Overview of column binary

Spread of Yosegi's components is represented by a collection of columns. Column is an object that implements the IColumn interface on memory. In order to write to a file, it is necessary to mutually convert each column to binary.

There is IColumnBinaryMaker as an interface for converting. You can add your own implementation by implementing interconversion interface.

Class with column binary

ColumnBinary is a class that expresses the data structure in memory as binary. This class has arrays of not only byte arrays but also statistical information, class information used for conversion, compression, and child ColumnBinary class.

  public final String makerClassName;

  public final String compressorClassName;

  public final String columnName;
  public final ColumnType columnType;
  public final int rowCount;
  public final int rawDataSize;
  public final int logicalDataSize;
  public final int cardinality;

  public int binaryStart;
  public int binaryLength;
  public byte[] binary;

  public List<ColumnBinary> columnBinaryList;

variable	summary
makerClassName	Class name of IColumnBinaryMaker used for conversion
compressorClassName	Class name used for compression
columnName	Column name
columnType	Column type
rowCount	Number of elements in this column.
rawDataSize	Binary byte size.
logicalDataSize	Logical data size of this column. What is logical data size?
cardinality	Cardinality. Not required.
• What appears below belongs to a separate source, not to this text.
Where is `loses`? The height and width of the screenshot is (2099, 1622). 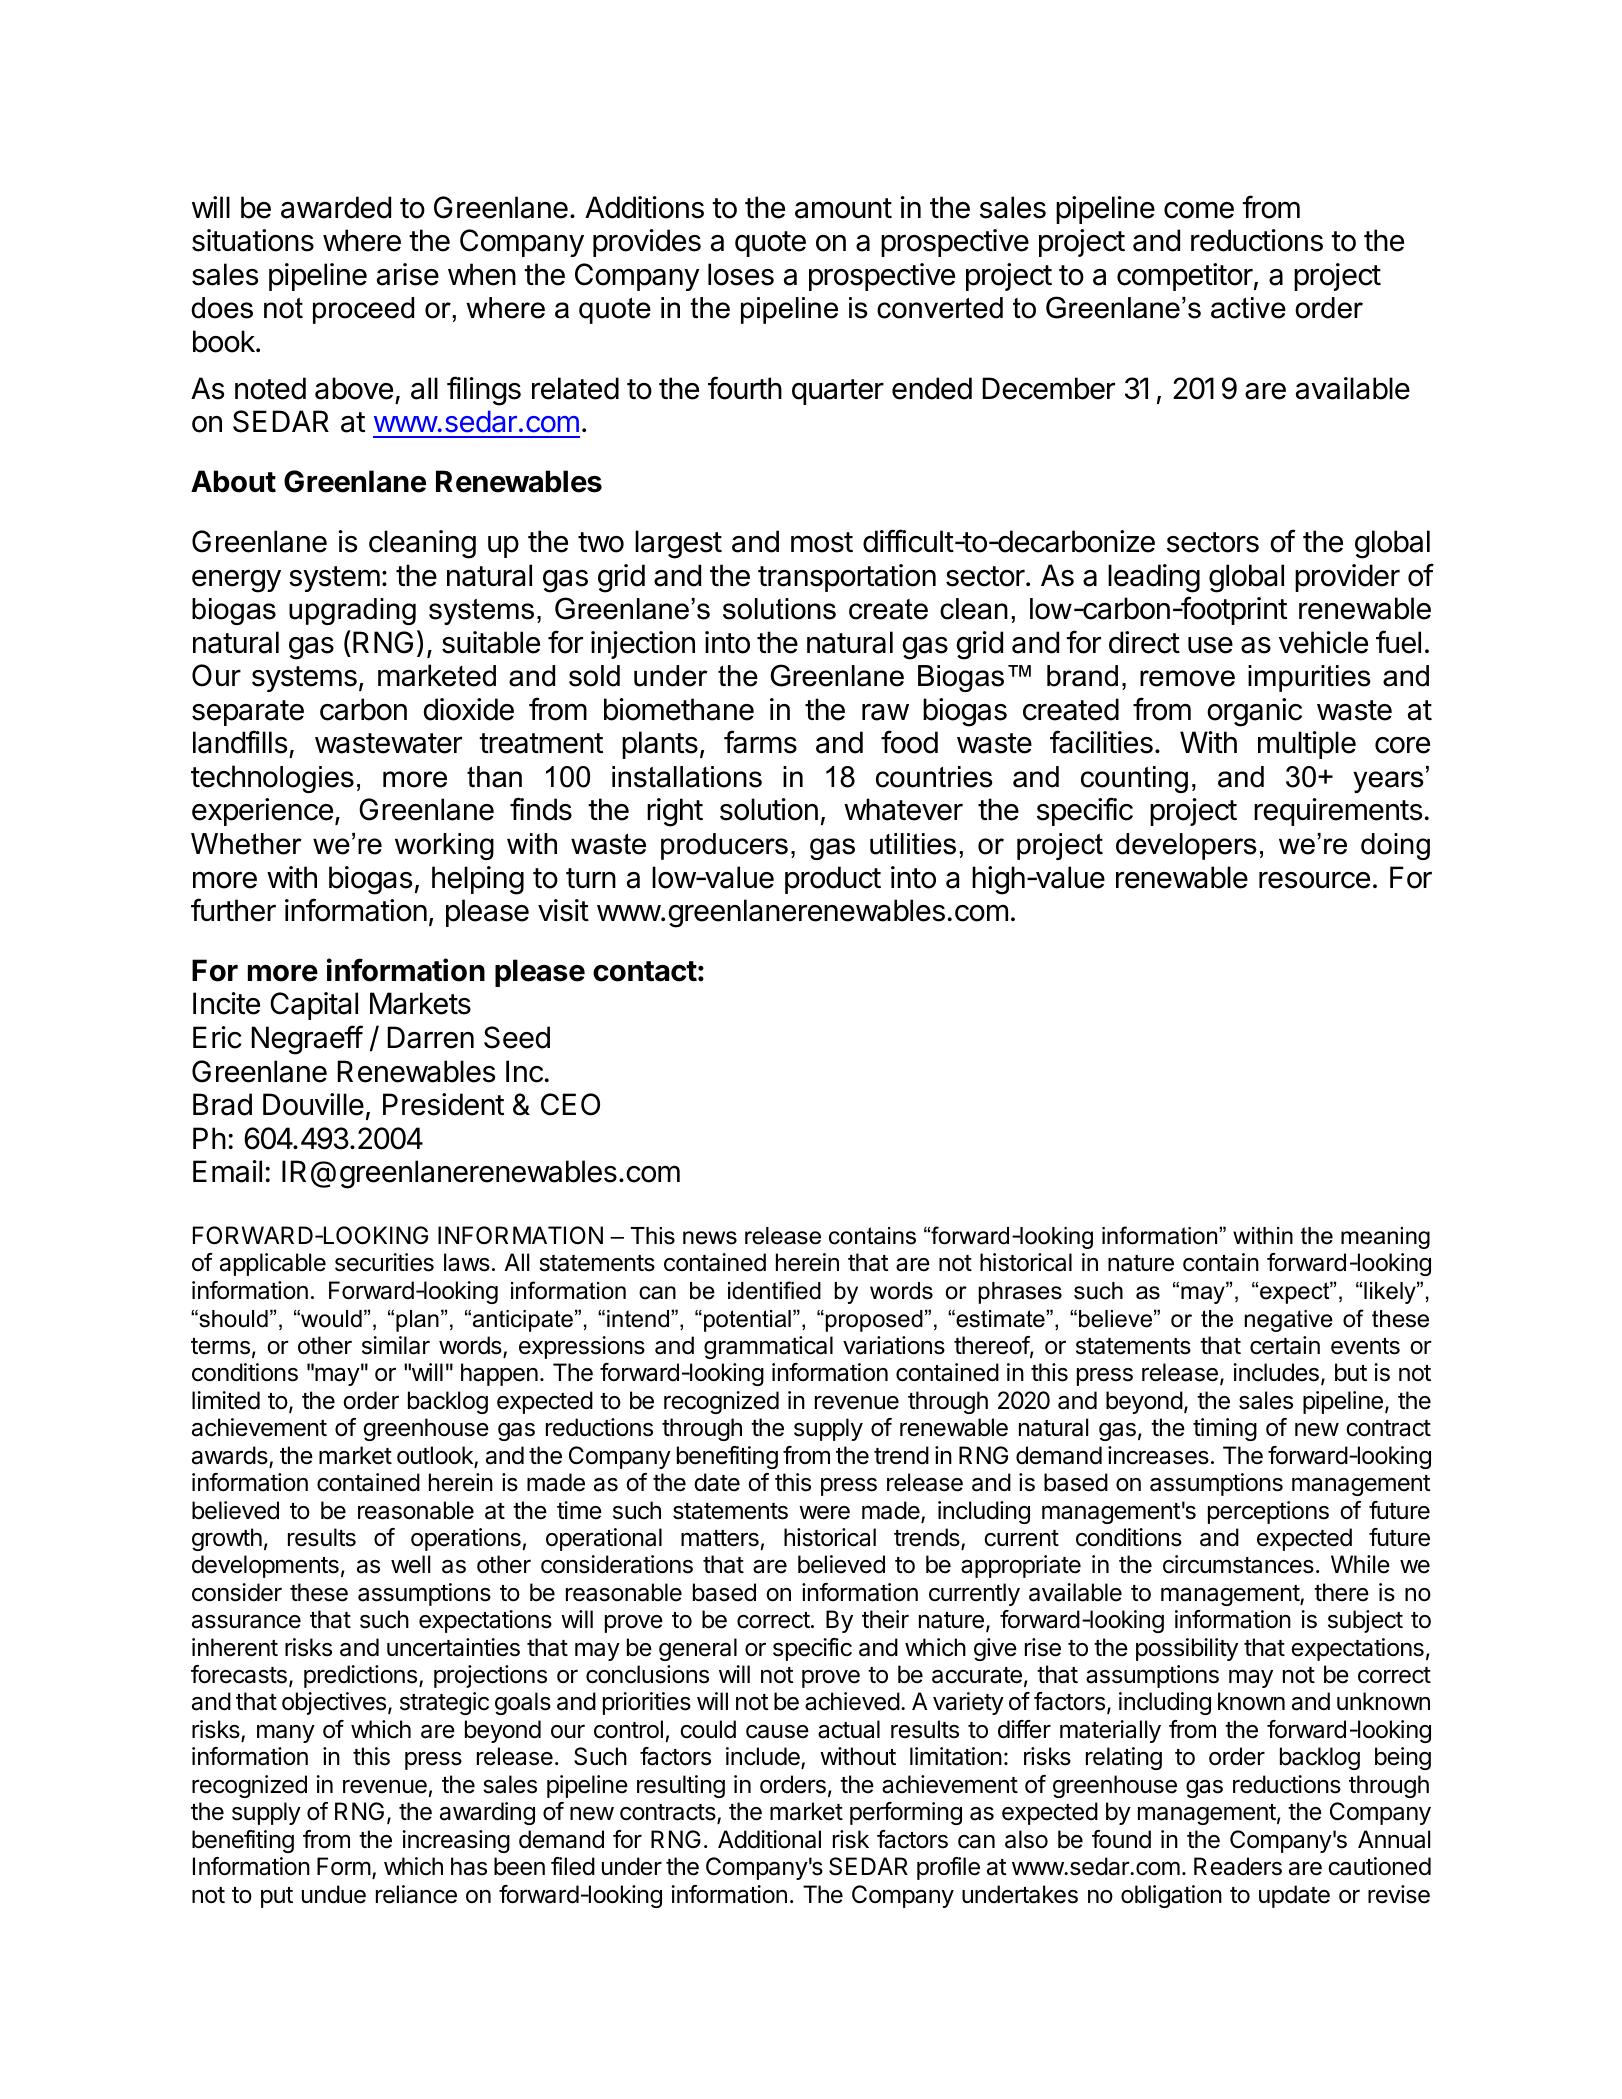
loses is located at coordinates (741, 274).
If it can not be calculated, -1.
binaryStart	Starting position of byte array
binaryLength	The length of the byte array
binary	Byte array converted column to binary
columnBinaryList	Child's ColumnBinary. It is used for Struct and Array columns. If there is no child, it is an empty List or Null.

Interface of IColumnBinaryMaker

public interface IColumnBinaryMaker{

  ColumnBinary toBinary( final ColumnBinaryMakerConfig commonConfig , final ColumnBinaryMakerCustomConfigNode currentConfigNode , final IColumn column ) throws IOException;

  IColumn toColumn( final ColumnBinary columnBinary ) throws IOException;

  int calcBinarySize( final IColumnAnalizeResult analizeResult );

  void loadInMemoryStorage( final ColumnBinary columnBinary , final IMemoryAllocator allocator ) throws IOException;

  void setBlockIndexNode( final BlockIndexNode parentNode , final ColumnBinary columnBinary , final int spreadIndex ) throws IOException;

}

toBinary()

This method converts columns that are data structures on memory to binary.

toColumn()

This method converts from binary to column.
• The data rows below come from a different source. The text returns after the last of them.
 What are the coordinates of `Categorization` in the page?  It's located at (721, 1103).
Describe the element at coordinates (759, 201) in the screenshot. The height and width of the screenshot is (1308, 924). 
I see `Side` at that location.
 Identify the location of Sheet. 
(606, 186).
columnBinary is a binary that should have been converted in this class.

calcBinarySize()

This method calculates binary uncompressed size from column statistics. This data size is used to determine the encoding rule.

loadInMemoryStorage()

This method loads directly into the data structure of another column type. Assigning data is done through the interface of IMemoryAllocator.

setBlockIndexNode

This function sets the index of Predicate pushdown. Since it is not required, this function does nothing if it does not have an index.

Example

A simple example of column encoding

  ColumnBinary toBinary( final ColumnBinaryMakerConfig commonConfig , final ColumnBinaryMakerCustomConfigNode currentConfigNode , final IColumn column ) throws IOException;

This section describes the implementation of toBinary().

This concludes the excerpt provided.